8. Slide your toy box towards the rock box .Place your brackets in the corners and two on the bottom of the toy box. Mark holes, pre-drill and then attach the brackets with galvanized screws.
9.) I waited to stain the entire box after it was all put together. I only needed about half a quart of deck stain and a paint brush.
10.) We added three black hinges and a big gate pull for the handle. We have one last thing to add for safety and that’s a child safety toy chest hinge, this will prevent any little fingers from being slammed.
11.) Move your box to the location, it took 3 of us, but boy this box was sturdy. We then placed the landscaping fabric inside of the box and began filling it with the pea gravel. I am not sure of how much pea gravel we used but it sure seemed like a lot. Sherri from Young House Love used about 20 bags, you can read her post here.
Overall we are very pleased with the rock box, however this project had one big failure that I will be completely honest about. COST!!! I expected that the cost would be way lower considering that we already had all of the pea gravel. We spent about $150.oo for all of the materials.

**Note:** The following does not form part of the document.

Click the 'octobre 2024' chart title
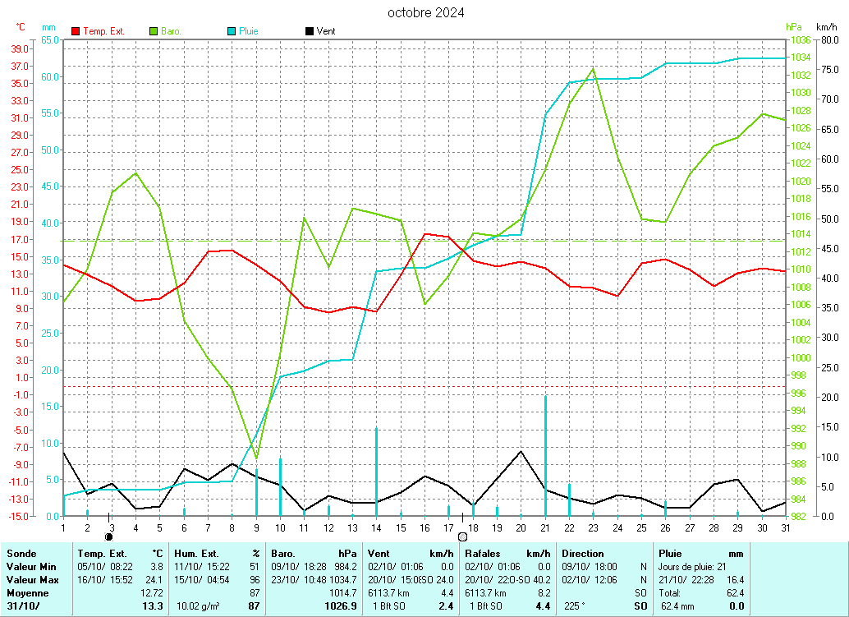849x617 pixels. coord(425,12)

I honestly believe that you can build this for less however the route we took allowed us to build a very sturdy box. I admit that I did not do my research as this was a spur of the moment project for a quick solution to our rock problem.
You may be able to build this much cheaper but here are some things to keep in mind when building for children and for building outside.
- avoid pre-treated woods
- avoid materials that will rust
- avoid sharp materials
- make sure screws and nails do not protrude
- seal all wood
- if you use sand make sure it is safe for inhalation for young children
- sand rough surfaces that could potentially cause splinters
- always add safety hinges or hooks to support lids
- add covers for sandboxes to prevent cats from using it as a liter box
- sand and rocks boxes are normally suggested for children older than two and under direct adult supervision (young children who put things in their mouth may not be ready for a rock or sand box)
Good luck and please use the comment section for questions and any other ideas or suggestions that you have for building your own “Rock” box. If you have any other safety tips please share as well. We would love to hear them!